The report found that the treatment at Guantanamo and Abu Ghraib emboldens
abusive regimes, weakens human rights around the world and supplies a license to
others to commit abuse with impunity and audacity.
Other examples of our disregard for the rule of International Law are the United
States’ failure to recognize the authority of the International Criminal court,
its refusal to sign the Kyoto accords on the environment and the invasion of
Iraq on the phony pretext of weapons of mass destruction.

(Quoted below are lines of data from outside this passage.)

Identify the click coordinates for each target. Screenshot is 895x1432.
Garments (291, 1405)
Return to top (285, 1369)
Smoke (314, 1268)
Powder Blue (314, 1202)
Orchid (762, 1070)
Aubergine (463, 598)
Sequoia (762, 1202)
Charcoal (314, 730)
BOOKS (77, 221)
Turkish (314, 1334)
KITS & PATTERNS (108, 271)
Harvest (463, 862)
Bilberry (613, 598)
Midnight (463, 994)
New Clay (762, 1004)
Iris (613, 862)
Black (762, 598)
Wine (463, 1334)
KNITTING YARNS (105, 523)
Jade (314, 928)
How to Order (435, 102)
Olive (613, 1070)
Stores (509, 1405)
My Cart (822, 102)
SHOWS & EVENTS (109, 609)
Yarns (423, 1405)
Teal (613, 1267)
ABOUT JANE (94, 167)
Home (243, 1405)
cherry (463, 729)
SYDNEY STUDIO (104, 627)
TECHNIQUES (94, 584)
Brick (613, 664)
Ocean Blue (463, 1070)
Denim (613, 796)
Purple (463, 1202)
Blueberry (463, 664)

The long term interests of our country are not served by such abhorrent acts. We
should be better than to torture and then try to justify its barbaric
employment. We should be better than to deny basic due process to citizens and
non citizens. We must be better or the squandering of any moral authority will
someday return to haunt us!
I do have great hope for all of us. Unlike 1942, in the aftermath of 9/11,
political leaders, including President Bush, and the media urged restraint in
blaming all Muslims and Arabs for the attack on the Twin Towers. Communities of
all color came together to support Muslim and Arab people. Over 100
jurisdictions, most notably the State of Hawaii, have passed resolutions
refusing to comply with the Patriot Act. Librarians have also refused to honor
its sneak and peek provisions. And unlike 1943 and 1944, our Supreme Court
refused to acquiesce in the indefinite confinement of two citizens, Jose Padilla
and Yaser Hamdi, who were held incommunicado for two years as “enemy
combatants”. With barely a reference to the embarrassing Korematsu decision,
Justice Sandra Day O’Conner wrote eloquently: “A state of war not a blank check
for the president when it comes to the rights of the nation’s citizens.”

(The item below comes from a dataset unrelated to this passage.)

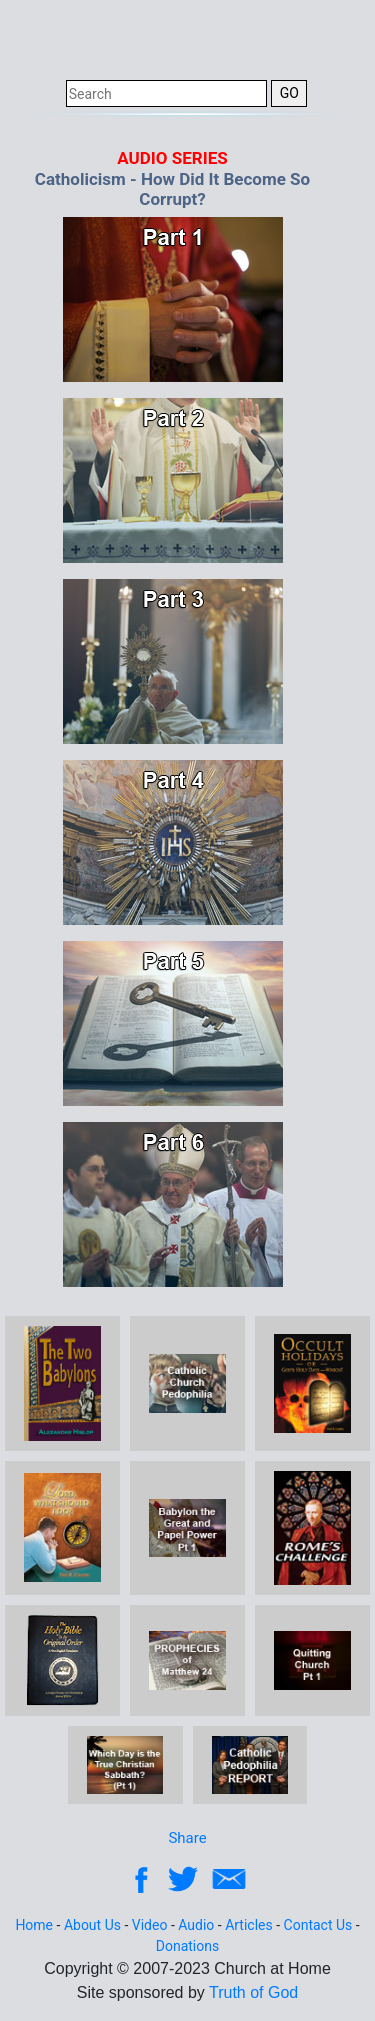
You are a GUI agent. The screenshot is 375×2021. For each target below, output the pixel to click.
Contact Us (318, 1925)
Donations (187, 1946)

My grandfather, first generation Issei, came to this country in 1906 from Japan.
My mother-in-law immigrated here in the 1970s. They came for the same reason -
opportunity and freedom. I am not so naive to believe we can create a perfect
world but I am not so pessimistic to believe it cannot be made better. So this
is this a challenge to your generation: Pass the Bar exam, survive your Quarter
Life Crisis and get working to write a better history so you will become the
next Greatest Generation.
Years ago, we had a dream - of a multi-cultural, diverse, egalitarian country
where poverty had become a stranger. Today, we have a nightmare - a country
where civil rights and human rights are being sacrificed on the altar of
unrestricted power. Where the polarization of its people is more pronounced than
at any time in my life. Just think 129 votes as a metaphor.
Tomorrow, we must create a new dream
Of respecting due process;
Of embracing diversity;
Of tolerating, no, encouraging dissent;
Of eradicating poverty;
Of respecting human rights and international law
I end with the words of a great educator, Horace Mann, to the first graduating
class of Antioch: Be ashamed to die, until you have won some victory of
humanity.
Godspeed to you all on your journey.